It's Camae's first night on the job, but she's willing to risk spending an inordinate amount of time in King's room. Casting a spell on the pastor (women were one of his weaknesses) while resisting King's advances, she flatters his ego one minute and calls him on his bullshit the next. You begin to get the impression it's all calculated.
This production is never more engaging than in the first, electric half-hour between King and Camae. It is a flirtatious and mysterious testing of waters in which effortless wit, erotic tension, and precisely timed thunderbolts pull them closer, push them apart, and lure them closer again. Joseph Adler's direction emphasizes the rhythm in their conversations, drawing out unspoken desires with poise and patience.

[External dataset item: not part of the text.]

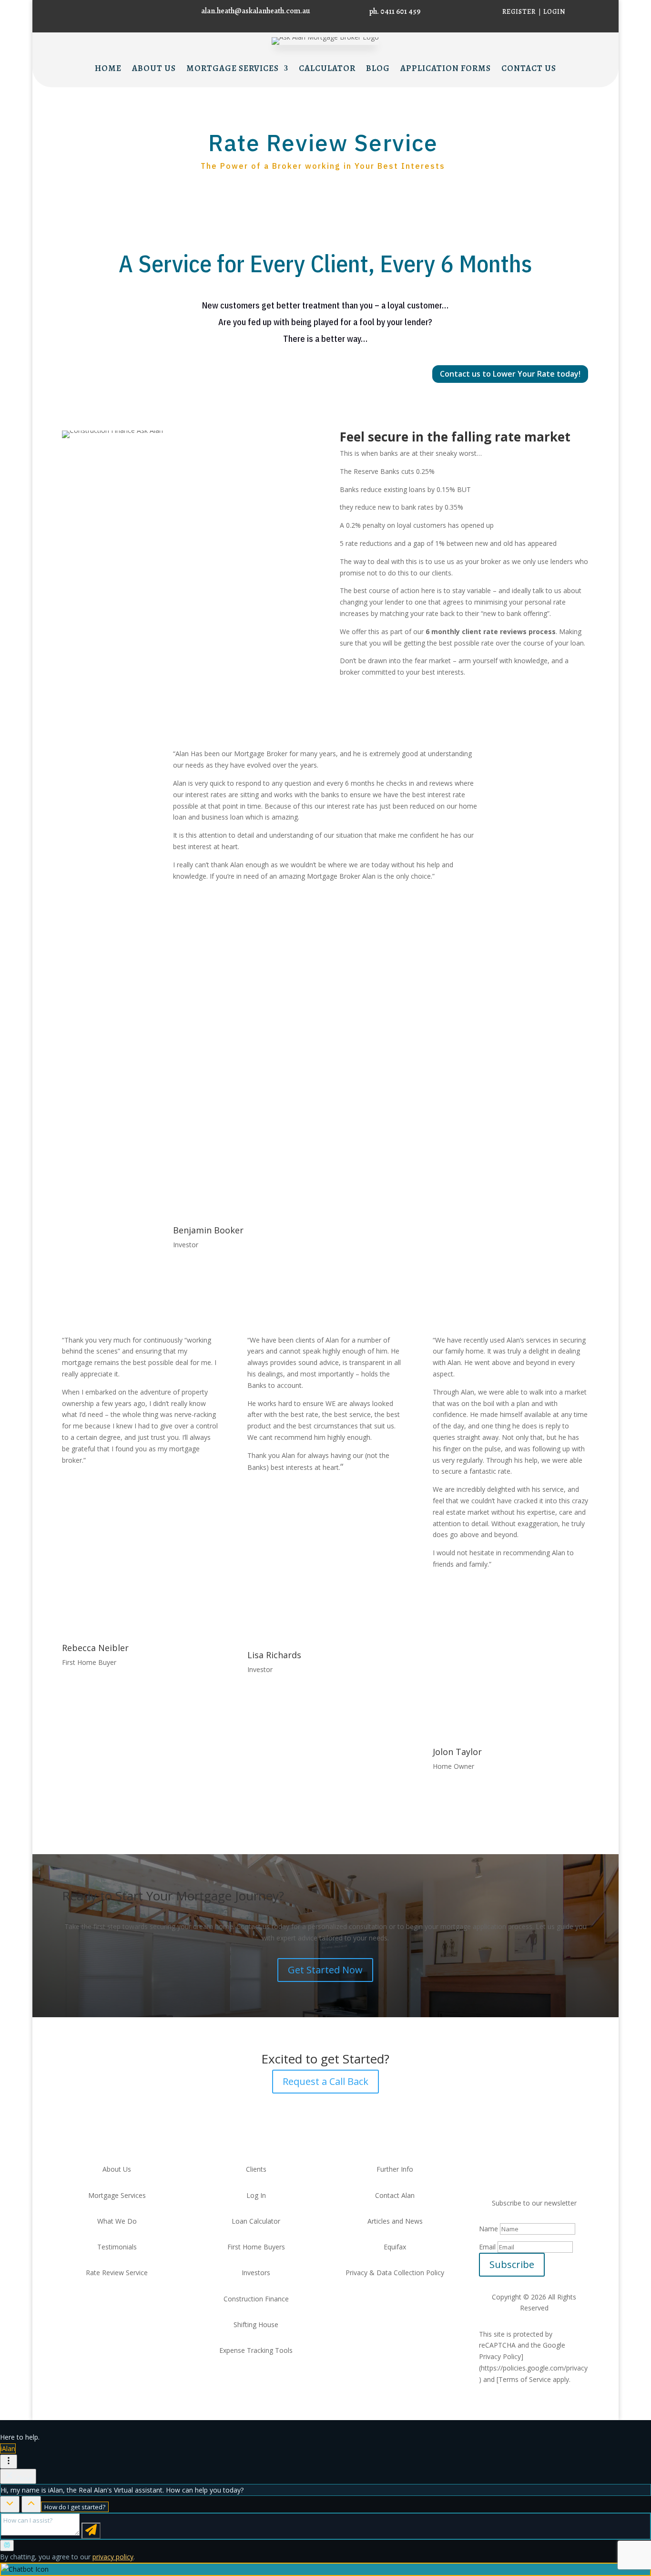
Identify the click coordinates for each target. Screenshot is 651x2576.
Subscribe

Both of the main parts are acted exceedingly well. Jackson portrays King as a complex figure rife with conflicts and contradictions. In Stephens' authentic regional drawl, Hall's words sound better and funnier than ever. When Stephens hops on one of the motel room's double beds and offers her version of a fiery civil rights speech, she is transfixing and transformative, one of many signs this fascinating figure is more than just a maid.
The problem arrives with Hall's big reveal, the moment we've all been waiting for, which I won't spoil. Hall does a fine enough job spoiling her own work. It suffices to say this couple's power dynamic shifts as the play meanders toward a metaphysical morass, a narrative gamble that flies so wildly off course it might as well be a Malaysian airplane. It culminates in a risible nadir involving a certain phone call, wherein the naturalistic humor of the play's first half gives way to broad comedy suggestive of a mediocre Catskills routine.
But when Hall isn't trivializing her important subject matter, she's preaching to us with didactic sentimentality, turning the play into a sermon. It's perhaps no surprise this is not Adler's best work as a director; the decision to employ a creeping musical score underscores an experience that increasingly becomes too silly and manipulative to be truly moving.
Yet Jackson and Stephens soldier on so well that, though the story's choices become disastrous, the production is never boring. It helps that it's gorgeous to look at. Lyle Baskin's three-dimensional scenic design incorporates a vintage "Lorraine Motel" sign, visible from the window of the motel room interior and authentically lit by Jeff Quinn, while a steady stream of realistic rain patters the ground. Thunderclaps from sound designer Matt Corey rumble in the near distance, setting an atmosphere of turbulence that begins even before the play starts.
But there's no denying that The Mountaintop addresses some powerful ideas. Through the tête-à-tête between King and Camae, it explores King's duality as both human and demigod. It questions everything from the prevailing modes of popular protest to the militant separatism of Malcolm X to the optimistic inclusiveness of King. And it debates the wisdom and merits of King's off-the-reservation speeches opposing the war in Vietnam when, as some believe, he should have concentrated singularly on civil rights. These were, and are, real issues, and they make it all the more difficult to accept a plot twist that undermines the play's verisimilitude.
So what is The Mountaintop? An entertaining and vital example of historical inquiry through theater or a self-indulgent, spectacular failure? Like King himself, who could be both womanizer and inspirational leader — man and myth — it's both.